K-State criminology student interns for Brownback


    A K-State student followed in an alumnus’ footsteps all the way to the U.S. capitol this summer.
    Dante Ruiz, senior in criminology, interned in the Washington, D.C., office of Sen. Sam Brownback, R-Kan. Brownback attended K-State and served as student body president during the 1978-79 school year, according to the K-State alumni Web site.
    Ruiz said the internship was referred to him by Karl Kandt, assistant director in Career and Employment Services.
    “We helped get his application packet in order,” Kandt said. He also helped edit Ruiz’s résumé and gave him a contact in Brownback’s office.
    Ruiz said the application had to include two references — one academic and one a long-time friend — as well as an essay describing why he wanted the internship. He said the office responded quickly to tell him he was accepted.
    Ruiz said his mom was nervous upon learning he would be living so far away but was excited for him as well.
    “I get my drive and work ethic from her,” Ruiz said. “It’s helped me a lot.”
    He said living on his own in a big city was a big adjustment.

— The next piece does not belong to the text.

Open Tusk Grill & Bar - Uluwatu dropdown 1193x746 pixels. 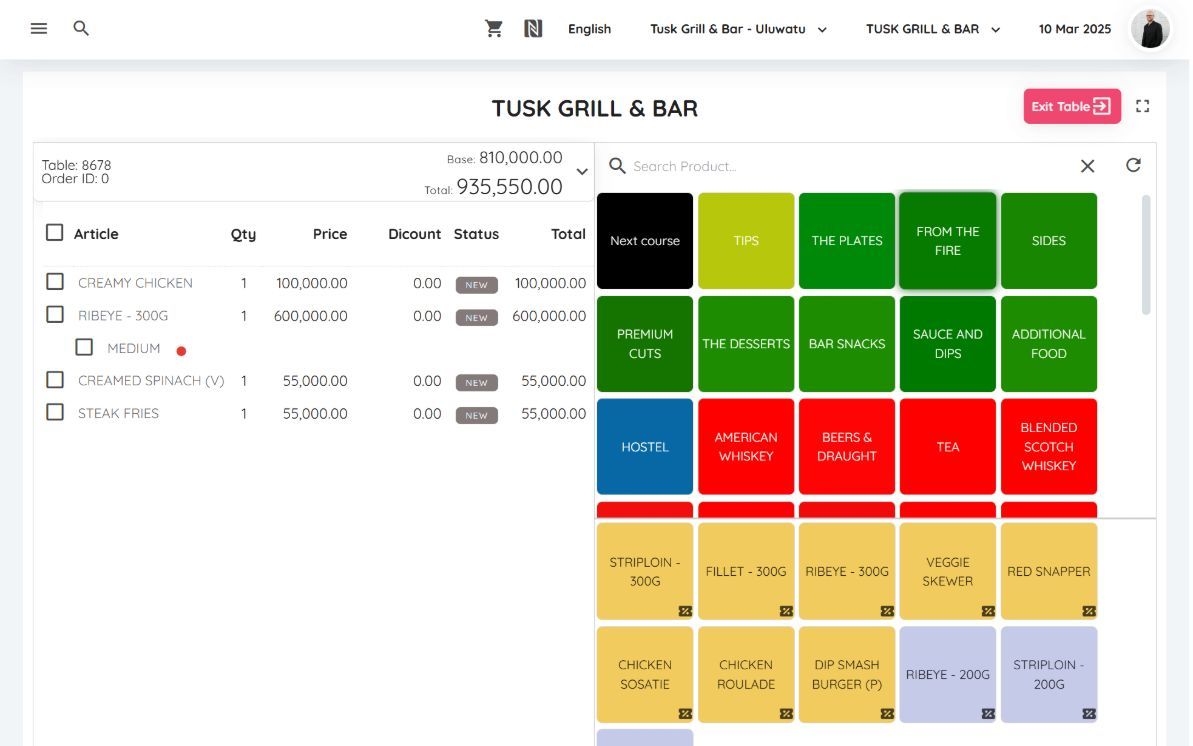pos(738,29)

    “It was up to me to find my own housing, transportation, everything,” Ruiz said. “Just going from the homey feel to the corporate, go-go-go 24/7.”         Ruiz learned quickly that in order to succeed he had to “do [his] job and do it correctly.”
    Working with staff members who were working directly with the senator was another adjustment, Ruiz said.

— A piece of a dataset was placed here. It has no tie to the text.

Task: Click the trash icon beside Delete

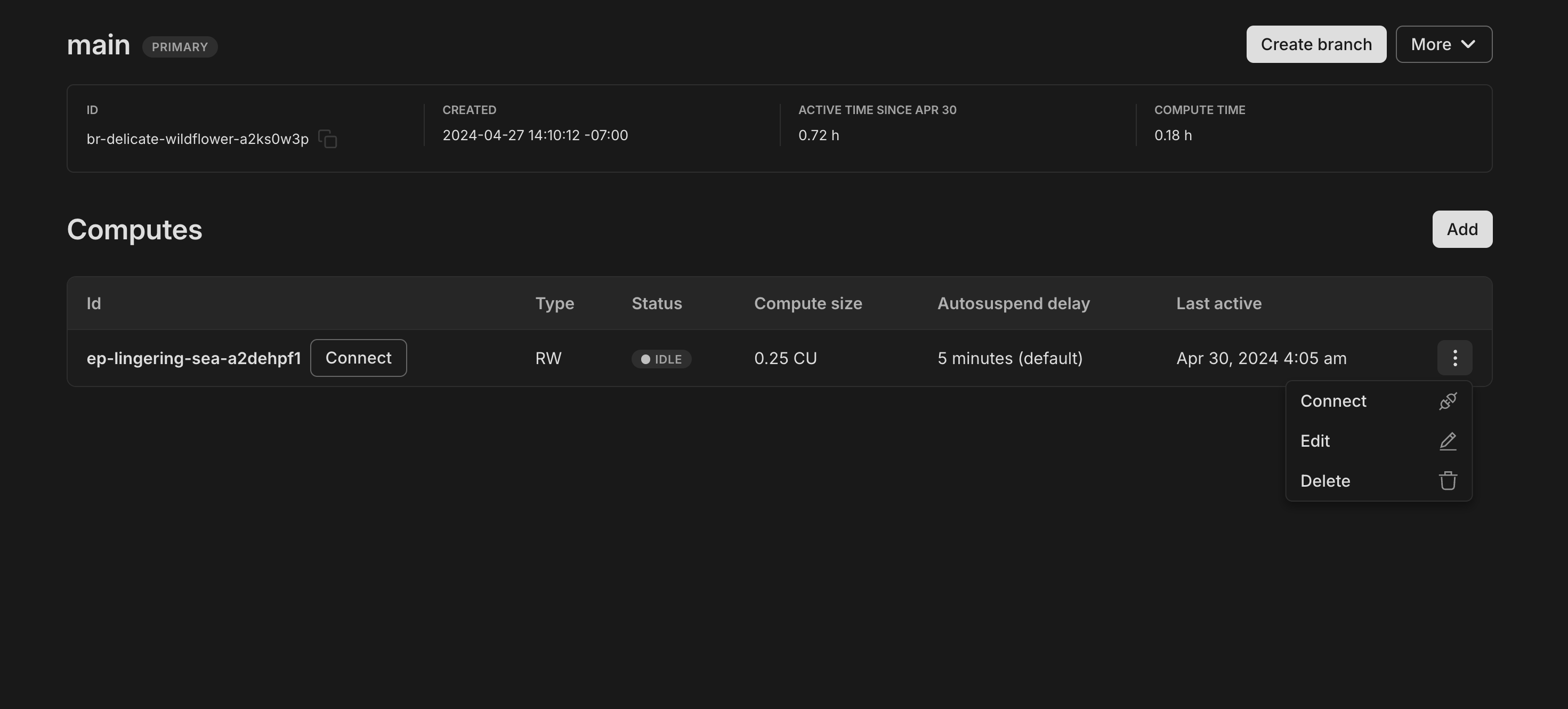Action: 1448,481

    “I had to step up in my demeanor and maturity level,” he said. “I showed I could really prove myself and work in that environment.”
    He said he learned “how to talk to people and express [himself] better.”
    Ruiz, who plans to eventually work in federal law enforcement, said the internship was good experience and a great opportunity to network, citing the common phrase, “It’s not what you know it’s who you know.”
    “After working in D.C., that’s definitely true,” Ruiz said. “If you know people that are higher up, that’s going to help a lot.”
    “People that come back say they had an incredible experience,” Kandt said.
    Both he and Ruiz emphasized that the internship is beneficial for all majors, not just those interested in politics.
    “Just because you do a congressional internship doesn’t mean you have to be a politician,” Kandt said.
    He said this kind of internship can lead to service in government, public administration or nonprofit careers.
    It’s also possible to do internships instate, Kandt said, explaining that Matt Casey, a former K-State student, did an internship with Pat Roberts and now works with Roberts’ campaign.
    Kandt emphasized that Ruiz did most of the work himself in regard to the internship experience.
    “He showed initiative and saw an opportunity to help achieve his long-term goals,” Kandt said. “He had the right kind of attitude.”